WHAT YOU NEED TO DO. Please say whether each of the following statements agrees with the thread on coloring strips, giving yes or no and quoting the deciding words: 1. The three colors are red, blue and green. 2. The answer's induction uses two strips as its base case. 3. The answer gives the number of ways to color $n$ strips as 3 times 2 to the power $n-1$.

** START OF PASSAGE **

$n$ strips are to be coloured using three colours viz. red, blue and green. In how many ways can they be coloured so that no two consecutive strips are of same colour?
My Attempt:
Let $a_n$ be the number of ways to paint the strips in manner specified.
Consider the colouring of $(n+1)$st strip:
If we colour the first $n$ strips in $a_n$ ways , then the (n+1)th strip can be coloured in $2$ ways.So the number of ways to paint the $n+1$ strips will be $2a_n$.
What could be the other possibility?
Best Answer
Let's prove that the ways of coloring $n$ strips is equal to $a_n = 3\cdot2^{n-1}$ by induction:
Base case: $n=1$
There are $3$ ways to color $1$ strip, $a_1 = 3 = 3\cdot2^{1-1}$
Inductive step:
Given that there are $a_k = 3\cdot2^{k-1}$ ways to color $k$ strips, let's prove $a_{k+1} = 3\cdot2^{k}$ After coloring $k$ strips, as you said in your question, we have $2$ ways to color the $(k+1)$th which gives a total of $2a_k = 3\cdot2^{k}$ ways to color $k+1$ strips.
Conclusion: Because both the base step and inductive step was proved, the number of ways of coloring $n$ strips, $a_n = 3\cdot2^{n-1}$

** END OF PASSAGE **
** START OF ENTRIES SHOWN **

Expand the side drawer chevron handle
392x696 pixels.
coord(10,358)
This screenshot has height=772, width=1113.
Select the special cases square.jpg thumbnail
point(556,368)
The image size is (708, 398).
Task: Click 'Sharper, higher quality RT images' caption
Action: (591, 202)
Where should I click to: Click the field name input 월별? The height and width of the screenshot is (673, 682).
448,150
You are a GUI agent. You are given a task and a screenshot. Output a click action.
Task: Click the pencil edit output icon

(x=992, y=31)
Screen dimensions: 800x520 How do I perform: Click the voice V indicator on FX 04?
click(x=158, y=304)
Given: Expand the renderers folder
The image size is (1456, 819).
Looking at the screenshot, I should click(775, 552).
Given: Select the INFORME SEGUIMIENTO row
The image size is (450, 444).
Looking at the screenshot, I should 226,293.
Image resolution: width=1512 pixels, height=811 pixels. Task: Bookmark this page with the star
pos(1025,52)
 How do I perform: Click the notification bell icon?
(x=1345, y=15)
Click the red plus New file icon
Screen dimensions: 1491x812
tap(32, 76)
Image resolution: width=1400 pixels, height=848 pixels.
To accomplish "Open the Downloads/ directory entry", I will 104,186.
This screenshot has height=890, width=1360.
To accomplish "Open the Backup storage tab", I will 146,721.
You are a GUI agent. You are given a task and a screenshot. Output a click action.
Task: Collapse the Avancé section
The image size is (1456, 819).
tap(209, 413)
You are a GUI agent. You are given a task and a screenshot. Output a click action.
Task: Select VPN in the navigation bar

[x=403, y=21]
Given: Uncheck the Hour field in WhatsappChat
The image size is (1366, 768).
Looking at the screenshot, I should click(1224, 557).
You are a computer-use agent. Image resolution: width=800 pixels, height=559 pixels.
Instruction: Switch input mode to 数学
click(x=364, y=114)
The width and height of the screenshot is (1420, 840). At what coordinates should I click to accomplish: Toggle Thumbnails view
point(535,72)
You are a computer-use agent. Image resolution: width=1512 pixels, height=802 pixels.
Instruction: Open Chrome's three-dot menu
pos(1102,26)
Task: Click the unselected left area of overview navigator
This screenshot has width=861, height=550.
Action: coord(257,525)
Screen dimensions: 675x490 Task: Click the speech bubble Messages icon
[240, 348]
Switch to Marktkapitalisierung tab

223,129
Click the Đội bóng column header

** END OF ENTRIES SHOWN **

FINISHED TASK.
1. Yes: "three colours viz. red, blue and green"
2. No: "Base case: $n=1$"
3. Yes: "$a_n = 3\cdot2^{n-1}$"